Government had prioritised construction of infrastructural accommodation, servicing of stands and provision of requisite social amenities.
The focus on improving agricultural production through mechanisation and irrigation development saw the John Deere equipment facility and the 40-hectare centre pivots installed in Kanyemba under Mbire district of Mashonaland Central Province.
Zimbabwe’s transport infrastructure is inadequate to meet current needs, and the needs of 2030 will be much greater. Mnangagwa has a corresponding appetite for investment and services to improve the sector. The Government is prioritising regulatory reforms to attract more foreign investment. Out to 2030 there are potential opportunities for investors and Other suppliers of niche services and technology in transport. There is no doubt that our population growth and economic development requires improved transport infrastructure, including through investments in roads, railways, and aviation, and inland waterways.

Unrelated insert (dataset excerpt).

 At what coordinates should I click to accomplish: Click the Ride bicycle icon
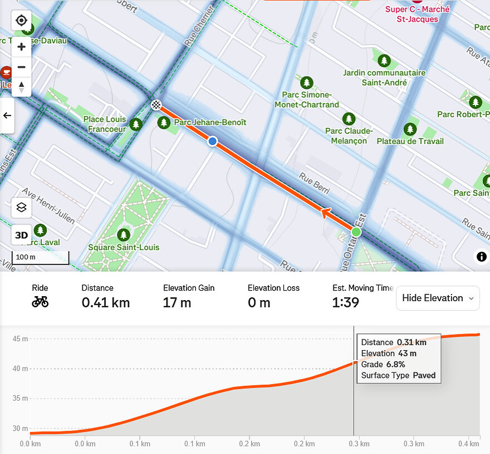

One needs to open his eyes and see the developments already accomplished by ED and ZANU PF. Capital is the key to advancing transport infrastructure Air traffic is expected to experience double digit growth well beyond 2023, at which point we will become the world’s recognised aviation market.
passenger traffic is forecast to multiply by four times and cargo traffic by six times in the next few years; Our existing airport infrastructure is being rehabilitated.
Zimbabwe Government has adopted the 100-day cycle programme to ensure adequate monitoring and evaluation of projects. “Government will never allow the developmental interest of the people to be compromised because those mandated to implement Government programmes have not adopted a serious approach to have completely adjudicated their responsibilities,”
If implemented effectively, and if and only if ED is voted back in 2023 suite of ambitious policy changes could spur growth and opportunity in all the sectors as Mnangagwa would want to finish what he has started.
If our enemies stop this sanction campaign foreign investment will increase. Innovations in transportation technology – including autonomous driving technologies, high-speed trains, and the rising popularity of shared transport options – could fundamentally change Zimbabwe’s infrastructure needs out to 2030 in ways that are not imagined.
Policy changes in recent years, such as open door policy, the advent of Invest In Zimbabwe and new types of investment vehicles to attract investment and facilitate infrastructure will stimulate growth across transport modes, potentially improve capacity and efficiency, and contribute to economic growth.
With ED Mnangagwa in 2023 we will move mountains. Vote wisely vote prosperity.